Low-Complexity VLSI Design of Large Integer Multipliers for Fully Homomorphic Encryption
Large integer multiplication has been widely used in fully homomorphic encryption (FHE). Implementing feasible large integer multiplication hardware is thus critical for accelerating the FHE evaluation process. In this paper, a novel and efficient operand reduction scheme is proposed to reduce the area requirement of radix-r butterfly units. We also extend the single port, merged-bank memory structure to the design of number theoretic transform (NTT) and inverse NTT (INTT) for further area minimization. In addition, an efficient memory addressing scheme is developed to support both NTT/INTT and resolving carries computations. Experimental results reveal that significant area reductions can be achieved for the targeted 786 432- and 1 179 648-bit NTT-based multipliers designed using the proposed schemes in comparison with the related works. Moreover, the two multiplications can be accomplished in 0.196 and 2.21 ms, respectively, based on 90-nm CMOS technology.
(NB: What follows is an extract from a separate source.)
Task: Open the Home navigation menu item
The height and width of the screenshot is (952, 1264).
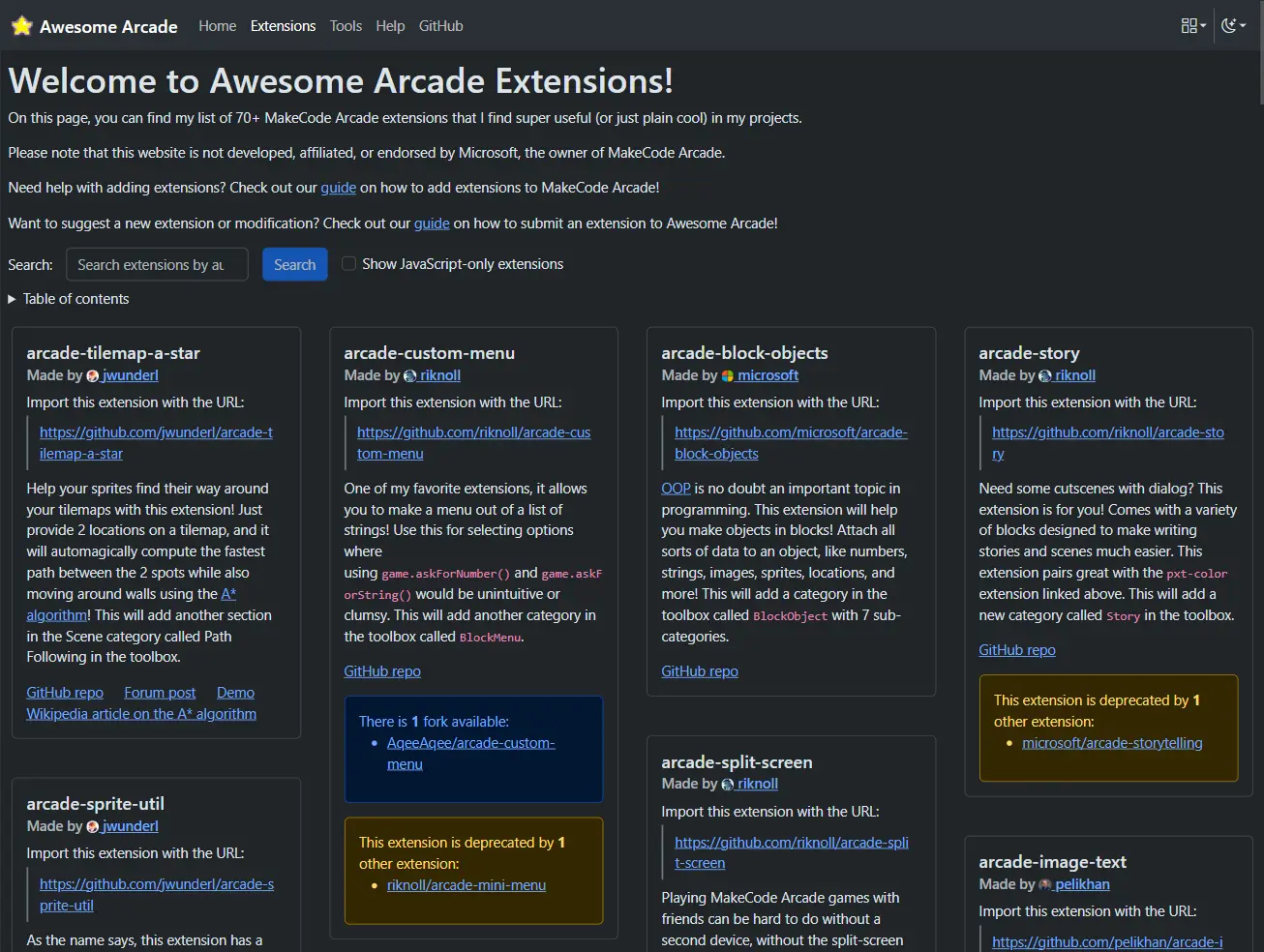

The low-complexity feature of the proposed large integer multiplier designs is thus obtained without sacrificing the time performance.
- Xilinx 14.2
FULLY homomorphic encryption (FHE) allows computations to be carried out directly on cipher texts for ensuring data privacy on un trusted servers, thus attracting much attention for cloud computing applications. Generally, FHE can be classified into three categories: lattice-based, integer based, and (ring) learning with errors.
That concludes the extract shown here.